### Tasks to perform
1. In the Stochastic Parrots summary, how many parameters did BERT have?
2. Retype the Stochastic Parrots summary from "Problematic Training Data" to "certain ‘bad words’.".

### Source passage
□ □ □ □
Pretrained large language models have revolutionized Natural Language Processing in the past few years. Since the release of BERT in 2018, their size has increased dramatically, both in terms of the volume of training data and the number of model parameters. While BERT had a relatively modest 340 million parameters, newer models such as PaLM have a parameter count in the hundreds of billions (that’s billions with a B). In the September meeting of our AI Reading Group we discussed the paper ‘On the dangers of Stochastic Parrots: Can Language Models be too big?’ by Emily Bender and colleagues from 2021, which addresses what the authors see as the risks of these big language models. Bender et al. mention four areas where they see large language models doing potential harm and ask whether ever larger models are really inevitable or necessary.

 

Environmental & Financial Costs

The first category of risks discussed in the paper are the environmental and financial costs associated with large language models. The CO2 generated by creating these large language models contributing to climate change. While an average human creates about 5t of CO2 per year, training a big transformer model creates roughly 280t of CO2. The effects of climate change disproportionately impact marginalized communities who pay the price for training these large (usually) English language models. In contrast, they themselves rarely benefit from language technology in their own languages. The huge amount of compute needed to train a large language model is also extremely expensive, which leads to inequitable access to resources and limits who can afford to develop these models. Both environmental and financial costs are to some extent issues of computational efficiency. The authors suggest a shift away from the current focus on small improvements on benchmarks and towards an approach that highlights energy-performance trade-offs.

 

Problematic Training Data

Another issue with large language models is what the authors call ‘unfathomable training data’. These models are trained on vast datasets of text scraped from the internet with questionable quality. A large dataset by no means guarantees diversity; in fact, internet data overrepresents younger users and users from developed countries. Moreover, data from marginalized communities is underrepresented, both because these groups are less likely to use the scraped sites and because the filtering approach applied to the scraped text often reduces data from online spaces for marginalized communities based on screening for certain ‘bad words’.

The data a model is trained on is static: it is scraped from the web at some point in time and therefore encodes the societal views of that time. However, societal views and values change. Since frequent retraining of language models is just not feasible, this leads to “value-lock”, meaning that the views encoded in the model with the training data do not change in tandem with those of society.

It is also well known that language models exhibit bias. This is a result of the bias encoded in the training data: for example, certain identity markers for marginalized groups (such as ‘black woman’) might occurr more frequently in negative contexts in the training data, creating a bias that the model then reproduces and that affects the output quality.
□ □ □ □
(Saved data entries)
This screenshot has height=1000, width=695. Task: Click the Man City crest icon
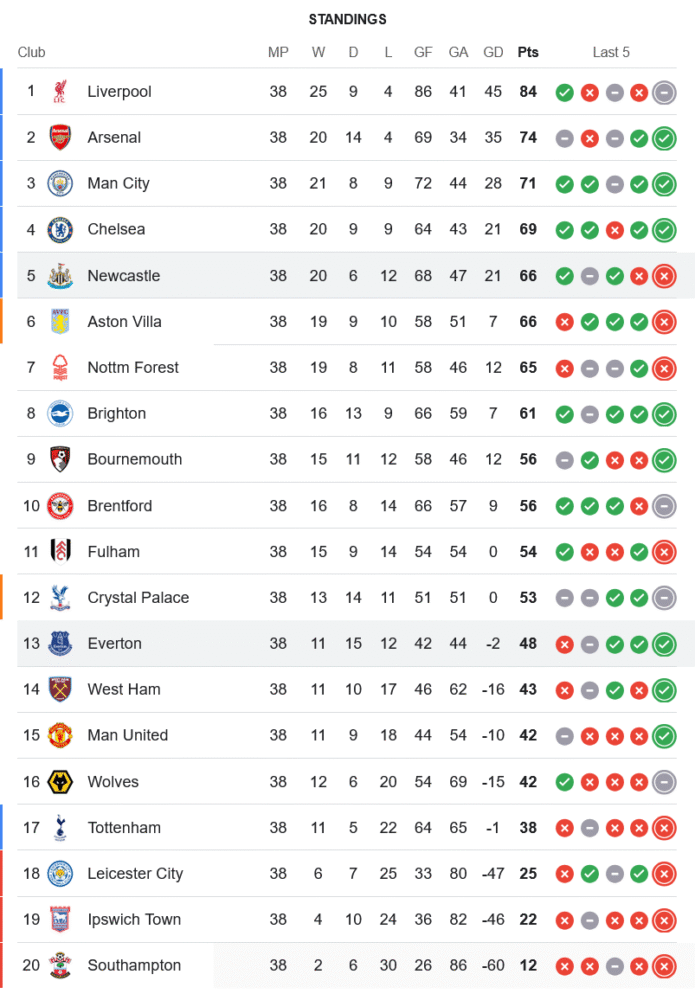[x=61, y=184]
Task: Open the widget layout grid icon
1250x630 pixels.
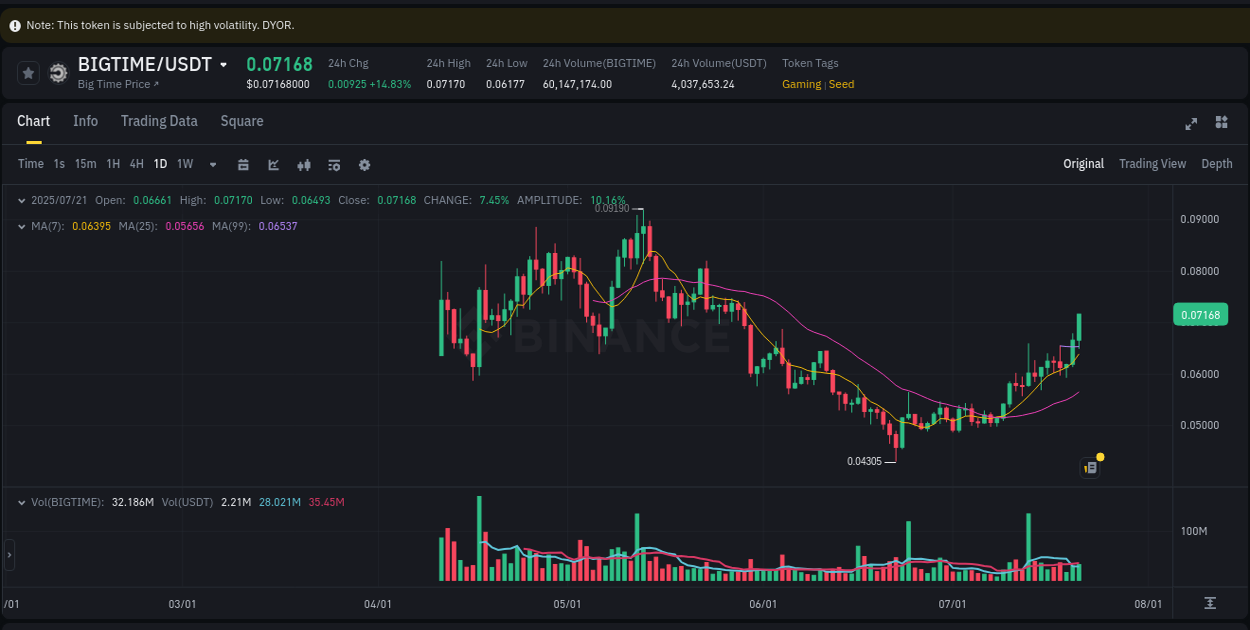Action: [1221, 122]
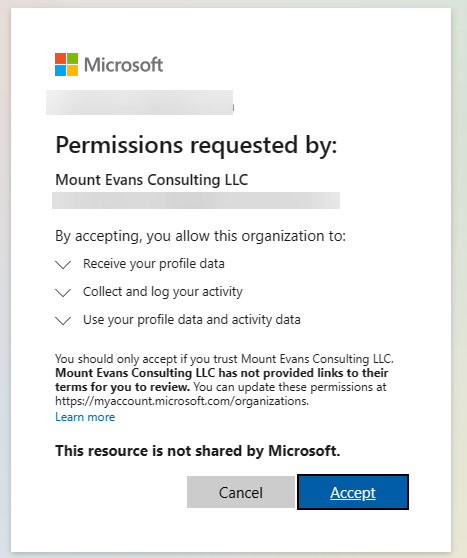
□ □ □ □
### Results in order
1. 340 million

2.
Problematic Training Data

Another issue with large language models is what the authors call ‘unfathomable training data’. These models are trained on vast datasets of text scraped from the internet with questionable quality. A large dataset by no means guarantees diversity; in fact, internet data overrepresents younger users and users from developed countries. Moreover, data from marginalized communities is underrepresented, both because these groups are less likely to use the scraped sites and because the filtering approach applied to the scraped text often reduces data from online spaces for marginalized communities based on screening for certain ‘bad words’.